M. Paris a plutôt souligné la menace de sanctions économiques comme une mesure de dissuasion plus efficace et a déclaré que ce qui enverrait vraiment un message serait si l’OTAN – y compris le Canada – renforçait sa présence militaire en Europe de l’Est.
Le Canada compte actuellement environ 540 soldats en Lettonie à la tête d’un groupement tactique de l’OTAN conçu pour se défendre contre une attaque russe dans les pays baltes.
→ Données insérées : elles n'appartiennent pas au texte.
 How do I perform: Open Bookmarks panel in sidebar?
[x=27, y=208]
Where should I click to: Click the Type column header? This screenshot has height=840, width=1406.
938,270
Il compte également 200 entraîneurs militaires en Ukraine, M. Trudeau ayant promis mercredi que 60 autres se joindraient au contingent.
Fen Hampson, professeur à l’Université Carleton, a également remis en question l’idée que le Canada fournisse des armes à l’Ukraine, notant que l’armée ukrainienne utilise un équipement différent de celui des Forces armées canadiennes, qui ont elles-mêmes du mal à s’acheter de nouveaux équipements.
«C’est peut-être un faux-fuyant», a-t-il dit, ajoutant que le soutien du Canada à la cyberdéfense ukrainienne était beaucoup plus important. «La cyberguerre est vraiment devenue une sorte de première ligne d’attaque où l’Ukraine peut avoir besoin d’aide», a-t-il fait valoir.
M. Trudeau a laissé la porte ouverte à un réexamen de la décision, mais l’annonce de mercredi a poursuivi la tendance d’Ottawa à refuser d’armer l’Ukraine à commencer par le gouvernement conservateur de Stephen Harper en 2014.
M. Harper a indiqué à l’époque que sa réticence à fournir des armes à l’Ukraine découlait davantage de son désir de travailler en collaboration avec les États-Unis, qui à ce moment n’envoyaient pas d’armes au pays.
Les conservateurs de l’opposition officielle ont critiqué la décision du gouvernement de Justin Trudeau de ne pas envoyer d’armes à l’Ukraine.
Le Canada n’est pas le seul membre de l’OTAN à ne pas envoyer d’armes. L’Allemagne a également déclaré qu’elle ne fournirait pas d’armes, ce qui aurait provoqué l’agacement et la consternation à Kiev et à Washington.